Regardless of how low your lens goes, if you're serious about bluring the water get yourself a one or more Neutral Density (ND) filters
an ND2 will double the shutter speed for the same aperture setting (depth of field) i.e. a ½ second will increase to 1 second for the same exposure
an ND4 will multiple by 4, i.e. a ½ second will increase to 2 seconds for the same exposure

the filters can be stacked


ian

Grunt
9th August 2007, 12:47 AM
Here are a couple of hand held waterfall shots. Taken at 1/10 of a second @ F32.

http://www.users.on.net/%7Egril/Photos/Back%20Paddock%20Waterfall.jpg

http://www.users.on.net/%7Egril/Photos/Back%20Paddock%20Waterfall2.jpg

Amb
9th August 2007, 01:57 AM
I want to be able to take those those nice photos of waterfalls where the water looks cloudy but everything else looks normal.

Have you tried pointing the thing at the waterfall and pushing the button? You'll probably find that there is no need for anything technical, just leave the camera on auto. The water will naturally look 'cloudy', because it is moving. Everything else looks 'normal' becuase it is not moving.

thetassiebfg
9th August 2007, 11:59 AM
Another thing to remember is that if you ar going for slower shutter speeds then other moveable objects (trees, shrubs, flowers, animals) will also blur so they are best taken on a still day..

May be a point you have already thought of but thought i would mention it.

Ernie47
9th August 2007, 01:10 PM
It is pleasing to see there are still people willing to manipulate their camers's controls to make photographs rather than point & shoot and take snaps.
The answers are all there, Jack.
Tripod, slow ISO (or ASA or even DIN if you are from Europe,) Aperture priority, f16 or smaller aperture, ND filters if it very bright, polarising filter (if the light is reflected at the right angle.)
Hope you are still somewhere near the waterfall!

Ernie.

Ianab
9th August 2007, 04:36 PM
Another thing I find with waterfalls is that a cloudy day often makes for better pictures. The lighting is more even and you dont have the high contrast between sunlit and shaded areas.

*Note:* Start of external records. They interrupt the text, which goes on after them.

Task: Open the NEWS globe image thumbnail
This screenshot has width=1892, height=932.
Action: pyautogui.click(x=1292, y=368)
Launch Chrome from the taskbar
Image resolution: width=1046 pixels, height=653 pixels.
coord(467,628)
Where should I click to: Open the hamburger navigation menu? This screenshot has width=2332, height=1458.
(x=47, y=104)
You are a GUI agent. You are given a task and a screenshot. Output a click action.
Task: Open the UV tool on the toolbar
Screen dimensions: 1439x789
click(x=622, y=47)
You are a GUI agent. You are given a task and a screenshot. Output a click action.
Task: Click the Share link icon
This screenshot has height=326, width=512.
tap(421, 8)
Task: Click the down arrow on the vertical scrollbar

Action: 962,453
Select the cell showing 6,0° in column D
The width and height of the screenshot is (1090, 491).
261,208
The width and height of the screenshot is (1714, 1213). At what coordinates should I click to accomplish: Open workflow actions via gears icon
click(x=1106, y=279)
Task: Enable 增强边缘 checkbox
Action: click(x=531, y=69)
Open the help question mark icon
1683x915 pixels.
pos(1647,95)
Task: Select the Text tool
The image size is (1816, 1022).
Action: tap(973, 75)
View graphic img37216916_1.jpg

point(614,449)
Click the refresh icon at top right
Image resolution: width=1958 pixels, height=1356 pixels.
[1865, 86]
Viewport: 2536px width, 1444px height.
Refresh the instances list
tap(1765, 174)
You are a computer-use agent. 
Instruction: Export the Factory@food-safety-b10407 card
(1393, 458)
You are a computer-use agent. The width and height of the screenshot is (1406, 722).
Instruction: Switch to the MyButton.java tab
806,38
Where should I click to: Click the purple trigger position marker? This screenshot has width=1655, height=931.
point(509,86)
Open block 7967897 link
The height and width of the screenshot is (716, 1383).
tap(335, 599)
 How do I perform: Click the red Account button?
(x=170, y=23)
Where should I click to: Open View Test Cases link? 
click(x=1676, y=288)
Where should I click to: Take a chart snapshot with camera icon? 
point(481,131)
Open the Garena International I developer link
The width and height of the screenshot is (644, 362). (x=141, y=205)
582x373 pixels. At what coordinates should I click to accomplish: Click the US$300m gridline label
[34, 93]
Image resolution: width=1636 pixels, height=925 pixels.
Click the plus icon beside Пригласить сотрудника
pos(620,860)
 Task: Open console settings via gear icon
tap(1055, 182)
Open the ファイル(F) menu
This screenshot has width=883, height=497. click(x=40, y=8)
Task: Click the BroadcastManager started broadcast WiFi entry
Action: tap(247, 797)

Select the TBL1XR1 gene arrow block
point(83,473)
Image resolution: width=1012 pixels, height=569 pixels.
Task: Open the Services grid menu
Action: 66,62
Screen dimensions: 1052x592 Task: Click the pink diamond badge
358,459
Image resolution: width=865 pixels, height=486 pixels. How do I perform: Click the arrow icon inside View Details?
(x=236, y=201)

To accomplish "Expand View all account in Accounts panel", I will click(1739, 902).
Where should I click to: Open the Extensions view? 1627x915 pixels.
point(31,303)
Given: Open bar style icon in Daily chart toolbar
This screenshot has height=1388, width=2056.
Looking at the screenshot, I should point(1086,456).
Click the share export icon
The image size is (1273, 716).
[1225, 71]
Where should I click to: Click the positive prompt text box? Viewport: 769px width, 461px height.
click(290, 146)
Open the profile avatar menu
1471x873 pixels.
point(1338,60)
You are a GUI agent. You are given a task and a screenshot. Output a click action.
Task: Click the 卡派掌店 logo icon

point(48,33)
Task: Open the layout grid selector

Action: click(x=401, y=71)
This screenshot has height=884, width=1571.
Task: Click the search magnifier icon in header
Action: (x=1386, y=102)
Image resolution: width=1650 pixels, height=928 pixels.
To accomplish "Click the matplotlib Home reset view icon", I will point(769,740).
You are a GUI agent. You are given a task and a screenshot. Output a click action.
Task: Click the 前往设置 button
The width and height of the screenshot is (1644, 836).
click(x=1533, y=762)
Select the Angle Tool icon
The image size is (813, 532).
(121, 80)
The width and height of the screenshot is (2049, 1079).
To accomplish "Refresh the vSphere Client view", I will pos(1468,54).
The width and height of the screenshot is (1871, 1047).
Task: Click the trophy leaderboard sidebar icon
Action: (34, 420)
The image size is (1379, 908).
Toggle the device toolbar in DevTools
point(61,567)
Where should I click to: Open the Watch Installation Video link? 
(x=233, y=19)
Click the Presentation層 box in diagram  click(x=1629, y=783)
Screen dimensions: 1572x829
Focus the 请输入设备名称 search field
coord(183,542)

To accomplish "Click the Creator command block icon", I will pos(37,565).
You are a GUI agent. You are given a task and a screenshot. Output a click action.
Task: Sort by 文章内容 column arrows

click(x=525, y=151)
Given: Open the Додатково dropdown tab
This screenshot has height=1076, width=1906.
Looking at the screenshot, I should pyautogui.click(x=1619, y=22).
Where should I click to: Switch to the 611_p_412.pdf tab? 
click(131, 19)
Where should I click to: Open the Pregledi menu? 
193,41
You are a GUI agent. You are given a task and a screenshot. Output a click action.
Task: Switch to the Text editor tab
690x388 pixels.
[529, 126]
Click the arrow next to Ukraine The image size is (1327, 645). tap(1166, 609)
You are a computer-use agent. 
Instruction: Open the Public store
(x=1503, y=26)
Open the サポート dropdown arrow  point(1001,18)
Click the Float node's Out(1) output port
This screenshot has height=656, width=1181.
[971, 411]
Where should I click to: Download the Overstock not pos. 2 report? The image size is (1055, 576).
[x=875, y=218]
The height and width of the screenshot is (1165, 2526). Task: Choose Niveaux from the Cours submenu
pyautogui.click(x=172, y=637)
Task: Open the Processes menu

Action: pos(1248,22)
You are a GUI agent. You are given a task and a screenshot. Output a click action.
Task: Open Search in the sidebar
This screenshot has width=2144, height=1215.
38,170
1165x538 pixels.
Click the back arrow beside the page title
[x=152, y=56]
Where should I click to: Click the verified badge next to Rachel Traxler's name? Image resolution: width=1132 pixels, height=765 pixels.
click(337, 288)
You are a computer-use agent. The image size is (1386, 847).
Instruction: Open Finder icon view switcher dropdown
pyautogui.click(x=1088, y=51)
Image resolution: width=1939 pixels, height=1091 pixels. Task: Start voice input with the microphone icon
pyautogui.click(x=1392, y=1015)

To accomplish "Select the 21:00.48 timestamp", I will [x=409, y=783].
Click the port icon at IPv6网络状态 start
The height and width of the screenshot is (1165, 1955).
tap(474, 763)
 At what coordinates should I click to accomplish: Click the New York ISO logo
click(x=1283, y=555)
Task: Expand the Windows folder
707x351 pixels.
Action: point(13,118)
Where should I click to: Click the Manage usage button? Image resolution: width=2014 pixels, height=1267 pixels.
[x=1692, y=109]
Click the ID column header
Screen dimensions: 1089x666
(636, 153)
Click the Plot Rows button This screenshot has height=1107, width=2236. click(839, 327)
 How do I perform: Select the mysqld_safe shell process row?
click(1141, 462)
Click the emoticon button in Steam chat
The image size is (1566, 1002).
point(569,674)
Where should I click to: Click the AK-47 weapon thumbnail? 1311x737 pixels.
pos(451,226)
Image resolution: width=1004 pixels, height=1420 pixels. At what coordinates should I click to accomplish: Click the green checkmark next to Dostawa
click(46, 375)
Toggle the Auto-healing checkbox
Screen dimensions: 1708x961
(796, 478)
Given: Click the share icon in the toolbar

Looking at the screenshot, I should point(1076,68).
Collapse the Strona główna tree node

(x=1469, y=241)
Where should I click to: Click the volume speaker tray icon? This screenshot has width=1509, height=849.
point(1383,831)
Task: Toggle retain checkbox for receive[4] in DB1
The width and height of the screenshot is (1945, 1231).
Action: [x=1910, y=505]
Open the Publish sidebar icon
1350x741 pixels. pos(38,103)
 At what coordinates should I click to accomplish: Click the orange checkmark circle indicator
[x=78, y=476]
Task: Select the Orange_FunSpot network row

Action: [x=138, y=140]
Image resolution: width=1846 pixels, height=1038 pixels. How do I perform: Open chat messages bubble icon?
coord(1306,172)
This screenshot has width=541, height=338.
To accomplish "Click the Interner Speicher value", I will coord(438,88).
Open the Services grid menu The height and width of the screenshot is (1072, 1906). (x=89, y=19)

Other than that, what the guys have said, set min film speed (ISO) and aperature, set up on a tripod and let the camera pick the exposure time. Depending on light and camera type it may come out .2 - 10 secs, but that gives a nice blur to the water.

Also do some high speed shots as well, where you try and freeze the water drops, makes an interesting comparison.

Cheers

Ian

Jack E
10th August 2007, 12:02 AM
Thanks for your help guys, all good info.

I am not near the waterfall anymore but it is not far to Cape York from here and there are heaps.

Cheers, Jack

Harry72
10th August 2007, 01:17 AM
I tried my hand at doing a slow speed shot turned out Ok I guess
http://img.photobucket.com/albums/v725/ST170ish/IMG_0680.jpg

You want waterfalls to take pictures of, take a trip and go see Ianab... he's probably surrounded by them!
Like this
http://img.photobucket.com/albums/v725/ST170ish/IMG_0329-1.jpg
This is one of my best shots
http://img.photobucket.com/albums/v725/ST170ish/IMG_0323.jpg

Cliff Rogers
10th August 2007, 01:35 AM
How do you photograph waterfalls?
... all I get is a white screen ......
Jack.... get out of the waterwall first. :2tsup:

Ianab
10th August 2007, 06:57 AM
Yeah.. got a few waterfalls here :)

This one is about 10 mins up the road, Dawson falls on Mt Egmont.
http://www.geocities.com/ianab/egmont/daw02.jpg

Shot was taken with 35mm SLR, tripod, 100 ASA film, min aperature and time as picked by the auto exposure (around 1sec if I remember right) Overcast day gave more even lighting.